LADY'S DAY
The three-eighths Pole Loomed ahead midway through the turn for home, glistening white and marking a point just 660 yards from the wire, and now jockey Gary Stevens saw it rushing toward him. That pole was the signal, the point at which he would begin to apply the final cruncher that he hoped would bust open Saturday's 114th running of the Kentucky Derby and lead him into the winner's circle. Beneath him was the filly Winning Colors, her gray mane flying in the wind and her feet skipping over the Churchill Downs oval as she raced boldly on the lead. Leaving the backstretch, Stevens had sensed the horses immediately behind him pressing hard to cut into his four-length lead; he had let the reins out a notch. Responding instantly, the filly had picked up the beat and had held her advantage.
Now it was time. As the three-eighths pole flashed past, Stevens chirped to Winning Colors. That was all she needed. Stevens felt the surge, as if she were kicking into another gear. Right behind her, Proper Reality, Seeking the Gold and Private Terms were straining just to keep within reach as the filly bounded off the final bend, still nearly four lengths up, and straightened out for the 400-yard run to the wire.
Stevens switched the stick to his left hand. Sweeping past the quarter pole, he reached back and lashed the filly once on the flank. She dug in again. Private Terms, at $3.40 to $1 the slight favorite over Winning Colors, came up empty at the top of the lane and began drifting back.
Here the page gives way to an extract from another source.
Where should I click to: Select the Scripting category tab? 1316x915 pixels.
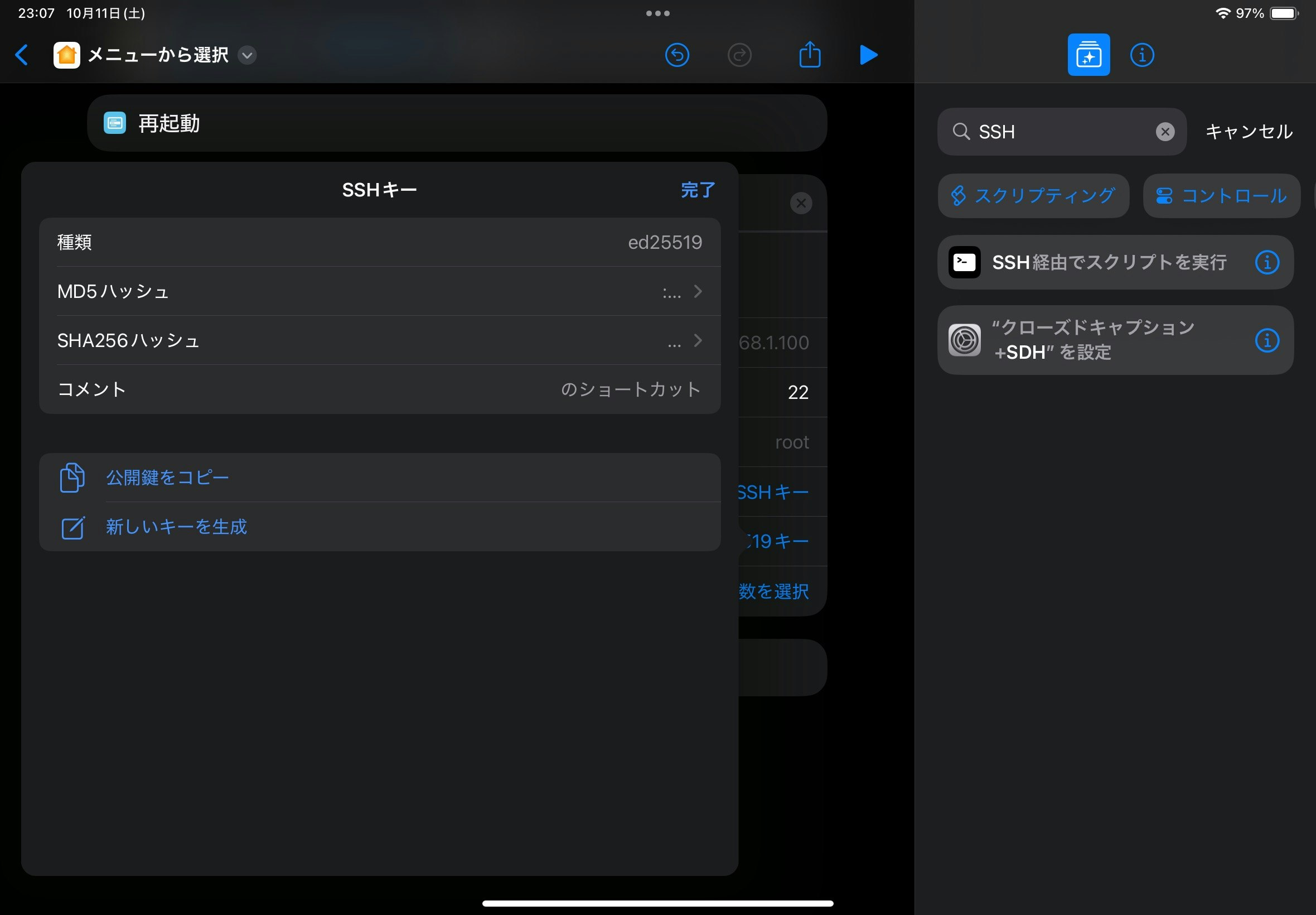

Seeking the Gold continued to give chase, and Proper Reality hung on tenaciously through the upper stretch—but neither could gain a step.
Winning Colors came to the eighth pole in front by 3½ lengths and looked as if she were going to open daylight, when suddenly Forty Niner, last year's 2-year-old champion colt, rushed forward with a move that had begun some six lengths back of the leader. What happened in those final 12 seconds made for one of the most rousing climaxes in the modern history of the Derby—a finish that found the filly's jockey doing a desperate huck-a-buck to keep her in front, her trainer chanting and screaming at a television set beneath the grandstand, and her owner leaping up and down as if on hot coals.
This had been Winning Colors' Derby long before the start; she had been the centerpiece of this race ever since she towroped eight of California's 3-year-old colts in the April 9 Santa Anita Derby, winning wire-to-wire by 7½ lengths. Should she win at Churchill Downs, she would be just the third filly in history—after Regret (1915) and Genuine Risk (1980)—to win America's most famous horse race. And she came to town in the company of three Kentucky Derby maidens. Stevens had never won the race. Her owner, Eugene V. Klein, had won just about everything but the Derby since he got into the horse racing business six years ago. And her trainer, D. Wayne Lukas, perennially the nation's most successful thoroughbred conditioner, had gone 0 for 12 in the Derby in seven years of trying.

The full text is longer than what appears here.